Thread: LDAP check flapping on crake due to race

LDAP check flapping on crake due to race

From
Thomas Munro
Date:
Hi,

There are one or two failures per month on crake.  It looks like when
authentication is rejected, as expected in the tests, the psql process
is exiting, but there is a race where the Perl script still wants to
write a dummy query to its stdin (?), so you get:

psql: FATAL:  LDAP authentication failed for user "test1"
ack Broken pipe: write( 13, 'SELECT 1' ) at
/usr/share/perl5/vendor_perl/IPC/Run/IO.pm line 549.

Example:

https://buildfarm.postgresql.org/cgi-bin/show_log.pl?nm=crake&dt=2019-11-10%2023%3A36%3A04

tmunro=> select animal, snapshot, branch from run where fail_stage =
'ldapCheck' order by snapshot desc;
 animal |      snapshot       |    branch
--------+---------------------+---------------
 crake  | 2020-08-02 02:32:30 | REL_13_STABLE
 crake  | 2020-07-22 23:36:04 | REL_12_STABLE
 crake  | 2020-07-14 00:52:04 | REL_13_STABLE
 crake  | 2020-05-15 17:35:05 | REL_11_STABLE
 crake  | 2020-04-07 20:51:03 | REL_12_STABLE
 mantid | 2020-03-04 18:17:58 | REL_12_STABLE
 mantid | 2020-03-04 17:59:58 | REL_11_STABLE
 crake  | 2020-01-17 14:33:21 | REL_12_STABLE
 crake  | 2019-11-10 23:36:04 | REL_11_STABLE
 crake  | 2019-09-09 08:48:25 | HEAD
 crake  | 2019-08-05 21:18:23 | REL_12_STABLE
 crake  | 2019-07-19 01:33:31 | HEAD
 crake  | 2019-07-16 01:06:02 | REL_11_STABLE
(13 rows)

(Ignore mantid, it had a temporary setup problem that was resolved.)

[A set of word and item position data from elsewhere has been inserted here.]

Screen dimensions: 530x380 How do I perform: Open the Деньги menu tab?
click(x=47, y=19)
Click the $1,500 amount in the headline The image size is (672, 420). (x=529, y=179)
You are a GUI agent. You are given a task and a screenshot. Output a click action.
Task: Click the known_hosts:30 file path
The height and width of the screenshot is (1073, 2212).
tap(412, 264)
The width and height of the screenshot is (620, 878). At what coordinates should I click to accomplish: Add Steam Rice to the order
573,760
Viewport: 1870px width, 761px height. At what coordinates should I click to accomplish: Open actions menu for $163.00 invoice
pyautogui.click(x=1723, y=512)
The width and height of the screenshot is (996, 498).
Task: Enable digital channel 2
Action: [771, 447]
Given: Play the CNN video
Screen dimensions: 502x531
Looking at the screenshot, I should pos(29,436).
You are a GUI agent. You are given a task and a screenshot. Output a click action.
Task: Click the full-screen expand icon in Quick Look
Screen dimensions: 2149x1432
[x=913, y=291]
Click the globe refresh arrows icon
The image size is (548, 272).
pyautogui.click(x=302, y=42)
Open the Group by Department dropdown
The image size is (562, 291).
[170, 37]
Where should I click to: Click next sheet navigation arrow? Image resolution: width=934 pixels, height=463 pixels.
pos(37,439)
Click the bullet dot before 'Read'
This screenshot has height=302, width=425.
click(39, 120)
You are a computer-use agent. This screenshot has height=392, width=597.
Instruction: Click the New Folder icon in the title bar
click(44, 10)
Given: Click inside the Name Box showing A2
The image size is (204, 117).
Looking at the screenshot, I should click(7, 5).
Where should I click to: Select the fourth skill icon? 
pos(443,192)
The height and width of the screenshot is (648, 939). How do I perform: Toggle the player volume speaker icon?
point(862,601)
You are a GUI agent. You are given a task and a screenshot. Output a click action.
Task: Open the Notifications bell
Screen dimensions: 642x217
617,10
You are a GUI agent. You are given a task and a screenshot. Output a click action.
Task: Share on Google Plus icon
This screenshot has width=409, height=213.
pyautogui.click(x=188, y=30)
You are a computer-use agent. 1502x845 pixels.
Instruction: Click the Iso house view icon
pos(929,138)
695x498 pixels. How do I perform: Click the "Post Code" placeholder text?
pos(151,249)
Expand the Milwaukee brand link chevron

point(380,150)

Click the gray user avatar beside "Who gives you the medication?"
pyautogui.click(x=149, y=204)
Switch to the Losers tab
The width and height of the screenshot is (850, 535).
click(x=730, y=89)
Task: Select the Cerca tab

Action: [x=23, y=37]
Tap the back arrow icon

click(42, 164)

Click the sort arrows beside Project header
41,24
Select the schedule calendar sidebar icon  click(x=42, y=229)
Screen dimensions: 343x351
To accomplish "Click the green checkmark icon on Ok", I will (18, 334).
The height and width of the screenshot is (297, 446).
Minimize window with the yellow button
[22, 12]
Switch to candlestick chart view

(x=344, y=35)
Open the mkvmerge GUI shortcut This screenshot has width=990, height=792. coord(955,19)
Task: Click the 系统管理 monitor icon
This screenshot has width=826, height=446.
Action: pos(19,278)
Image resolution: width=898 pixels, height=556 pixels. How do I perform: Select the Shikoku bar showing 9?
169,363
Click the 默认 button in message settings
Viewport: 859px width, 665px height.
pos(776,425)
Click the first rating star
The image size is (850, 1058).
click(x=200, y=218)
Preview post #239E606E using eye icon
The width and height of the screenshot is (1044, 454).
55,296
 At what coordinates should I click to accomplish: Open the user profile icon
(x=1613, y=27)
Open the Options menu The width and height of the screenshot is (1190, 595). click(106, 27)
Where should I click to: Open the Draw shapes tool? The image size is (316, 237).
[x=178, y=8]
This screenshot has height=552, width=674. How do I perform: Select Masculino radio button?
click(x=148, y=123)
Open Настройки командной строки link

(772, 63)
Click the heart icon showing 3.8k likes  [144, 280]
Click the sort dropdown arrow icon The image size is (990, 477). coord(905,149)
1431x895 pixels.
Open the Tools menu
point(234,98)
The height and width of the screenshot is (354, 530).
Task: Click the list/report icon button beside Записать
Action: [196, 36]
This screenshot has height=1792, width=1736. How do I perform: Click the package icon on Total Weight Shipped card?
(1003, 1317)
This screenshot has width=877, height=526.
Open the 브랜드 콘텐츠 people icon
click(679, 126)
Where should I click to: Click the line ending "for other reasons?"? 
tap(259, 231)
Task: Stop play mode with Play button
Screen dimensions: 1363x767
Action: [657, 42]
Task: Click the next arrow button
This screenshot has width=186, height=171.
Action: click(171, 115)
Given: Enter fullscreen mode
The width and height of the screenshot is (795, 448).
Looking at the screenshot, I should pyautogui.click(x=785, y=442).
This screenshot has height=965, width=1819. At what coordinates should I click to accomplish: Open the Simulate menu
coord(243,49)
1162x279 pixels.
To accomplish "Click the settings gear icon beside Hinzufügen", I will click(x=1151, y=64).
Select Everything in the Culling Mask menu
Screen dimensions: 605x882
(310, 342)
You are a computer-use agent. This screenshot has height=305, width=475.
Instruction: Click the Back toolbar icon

Re: LDAP check flapping on crake due to race

From
Noah Misch
Date:
On Sun, Aug 02, 2020 at 05:29:57PM +1200, Thomas Munro wrote:
> There are one or two failures per month on crake.  It looks like when
> authentication is rejected, as expected in the tests, the psql process
> is exiting, but there is a race where the Perl script still wants to
> write a dummy query to its stdin (?), so you get:
> 
> psql: FATAL:  LDAP authentication failed for user "test1"
> ack Broken pipe: write( 13, 'SELECT 1' ) at
> /usr/share/perl5/vendor_perl/IPC/Run/IO.pm line 549.

Do you suppose a fix like e12a472 would cover this?  ("psql <&-" fails with
status 1 after successful authentication, and authentication failure gives
status 2.)



Re: LDAP check flapping on crake due to race

From
Tom Lane
Date:
Noah Misch <noah@leadboat.com> writes:
> On Sun, Aug 02, 2020 at 05:29:57PM +1200, Thomas Munro wrote:
>> There are one or two failures per month on crake.  It looks like when
>> authentication is rejected, as expected in the tests, the psql process
>> is exiting, but there is a race where the Perl script still wants to
>> write a dummy query to its stdin (?), so you get:
>> psql: FATAL:  LDAP authentication failed for user "test1"
>> ack Broken pipe: write( 13, 'SELECT 1' ) at
>> /usr/share/perl5/vendor_perl/IPC/Run/IO.pm line 549.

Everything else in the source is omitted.